Below are some records. Pull every line that contains the word "Close".

╭──

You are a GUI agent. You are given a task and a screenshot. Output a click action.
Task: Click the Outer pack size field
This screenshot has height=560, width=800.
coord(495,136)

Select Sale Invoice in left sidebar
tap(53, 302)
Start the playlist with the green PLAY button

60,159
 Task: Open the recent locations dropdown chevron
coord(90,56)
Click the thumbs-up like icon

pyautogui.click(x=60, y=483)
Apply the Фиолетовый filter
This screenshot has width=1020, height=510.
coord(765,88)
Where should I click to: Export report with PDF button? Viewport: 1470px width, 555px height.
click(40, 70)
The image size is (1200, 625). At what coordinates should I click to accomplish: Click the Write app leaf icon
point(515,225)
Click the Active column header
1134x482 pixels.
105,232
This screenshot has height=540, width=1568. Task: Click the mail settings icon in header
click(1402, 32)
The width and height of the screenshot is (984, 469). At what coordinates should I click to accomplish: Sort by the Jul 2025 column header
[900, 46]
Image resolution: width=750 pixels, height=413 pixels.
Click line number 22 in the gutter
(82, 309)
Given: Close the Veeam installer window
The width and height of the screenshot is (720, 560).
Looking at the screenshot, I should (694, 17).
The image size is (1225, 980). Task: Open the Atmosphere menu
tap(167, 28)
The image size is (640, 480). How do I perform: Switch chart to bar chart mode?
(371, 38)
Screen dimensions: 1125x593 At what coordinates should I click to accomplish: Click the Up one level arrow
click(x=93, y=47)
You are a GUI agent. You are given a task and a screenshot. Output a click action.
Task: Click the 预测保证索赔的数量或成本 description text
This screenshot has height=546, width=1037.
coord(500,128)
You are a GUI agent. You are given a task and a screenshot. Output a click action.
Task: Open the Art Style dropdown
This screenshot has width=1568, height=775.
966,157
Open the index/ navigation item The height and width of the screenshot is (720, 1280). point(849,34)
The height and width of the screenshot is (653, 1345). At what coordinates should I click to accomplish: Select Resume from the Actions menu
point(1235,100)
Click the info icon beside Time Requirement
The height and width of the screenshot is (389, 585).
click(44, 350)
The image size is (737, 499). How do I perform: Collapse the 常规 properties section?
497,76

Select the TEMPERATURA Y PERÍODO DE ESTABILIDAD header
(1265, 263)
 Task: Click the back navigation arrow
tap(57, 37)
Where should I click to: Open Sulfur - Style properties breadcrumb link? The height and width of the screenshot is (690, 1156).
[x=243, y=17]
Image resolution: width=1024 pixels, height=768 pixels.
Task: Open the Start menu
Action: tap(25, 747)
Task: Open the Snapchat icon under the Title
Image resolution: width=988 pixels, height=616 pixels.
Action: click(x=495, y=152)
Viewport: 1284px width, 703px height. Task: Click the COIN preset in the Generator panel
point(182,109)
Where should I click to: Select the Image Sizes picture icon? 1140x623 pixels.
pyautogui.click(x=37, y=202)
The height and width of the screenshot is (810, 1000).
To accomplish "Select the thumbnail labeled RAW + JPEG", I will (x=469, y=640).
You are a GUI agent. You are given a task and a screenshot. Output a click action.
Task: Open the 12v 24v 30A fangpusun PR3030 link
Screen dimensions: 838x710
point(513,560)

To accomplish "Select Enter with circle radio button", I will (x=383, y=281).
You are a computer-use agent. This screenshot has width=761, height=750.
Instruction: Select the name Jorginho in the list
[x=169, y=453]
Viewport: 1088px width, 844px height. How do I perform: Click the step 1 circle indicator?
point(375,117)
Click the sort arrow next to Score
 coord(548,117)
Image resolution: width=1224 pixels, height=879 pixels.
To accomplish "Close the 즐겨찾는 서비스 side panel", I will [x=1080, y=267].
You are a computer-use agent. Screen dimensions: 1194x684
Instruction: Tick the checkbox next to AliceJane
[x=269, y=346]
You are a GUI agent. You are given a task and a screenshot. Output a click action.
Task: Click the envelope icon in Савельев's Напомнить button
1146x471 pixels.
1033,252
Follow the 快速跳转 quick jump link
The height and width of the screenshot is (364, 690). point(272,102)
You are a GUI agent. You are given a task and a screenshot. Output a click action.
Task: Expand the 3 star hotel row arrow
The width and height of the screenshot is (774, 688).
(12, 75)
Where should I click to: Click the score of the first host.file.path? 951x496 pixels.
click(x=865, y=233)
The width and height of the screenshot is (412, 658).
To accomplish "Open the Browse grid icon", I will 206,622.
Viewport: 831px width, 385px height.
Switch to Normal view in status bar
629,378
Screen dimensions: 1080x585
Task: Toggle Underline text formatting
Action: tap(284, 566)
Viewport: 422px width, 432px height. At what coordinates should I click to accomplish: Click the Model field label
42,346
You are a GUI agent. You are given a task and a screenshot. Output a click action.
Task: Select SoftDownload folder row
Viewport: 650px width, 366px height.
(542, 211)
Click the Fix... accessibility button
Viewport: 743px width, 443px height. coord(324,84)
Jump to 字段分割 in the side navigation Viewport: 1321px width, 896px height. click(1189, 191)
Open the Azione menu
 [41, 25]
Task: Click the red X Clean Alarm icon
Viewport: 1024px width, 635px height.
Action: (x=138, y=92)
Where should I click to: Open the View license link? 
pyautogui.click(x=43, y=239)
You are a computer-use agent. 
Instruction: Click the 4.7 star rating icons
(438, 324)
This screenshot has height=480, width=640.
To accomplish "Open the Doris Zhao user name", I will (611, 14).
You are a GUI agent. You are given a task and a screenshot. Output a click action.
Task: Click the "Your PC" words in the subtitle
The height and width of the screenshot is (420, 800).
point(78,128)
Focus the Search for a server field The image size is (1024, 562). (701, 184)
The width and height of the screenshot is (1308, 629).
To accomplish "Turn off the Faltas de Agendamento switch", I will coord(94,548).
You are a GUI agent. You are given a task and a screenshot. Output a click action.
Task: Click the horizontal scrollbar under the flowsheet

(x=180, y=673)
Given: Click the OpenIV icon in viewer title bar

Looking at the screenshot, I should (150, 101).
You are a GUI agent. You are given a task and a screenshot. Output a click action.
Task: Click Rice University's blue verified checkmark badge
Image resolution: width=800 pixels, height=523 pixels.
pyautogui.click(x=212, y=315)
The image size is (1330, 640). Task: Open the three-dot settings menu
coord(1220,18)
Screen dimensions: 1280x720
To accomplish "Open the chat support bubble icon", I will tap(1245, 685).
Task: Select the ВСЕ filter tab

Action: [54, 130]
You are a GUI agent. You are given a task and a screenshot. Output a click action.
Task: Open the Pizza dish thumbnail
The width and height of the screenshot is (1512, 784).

╰──

Output:
Given: Close the Veeam installer window
To accomplish "Close the 즐겨찾는 서비스 side panel", I will [x=1080, y=267].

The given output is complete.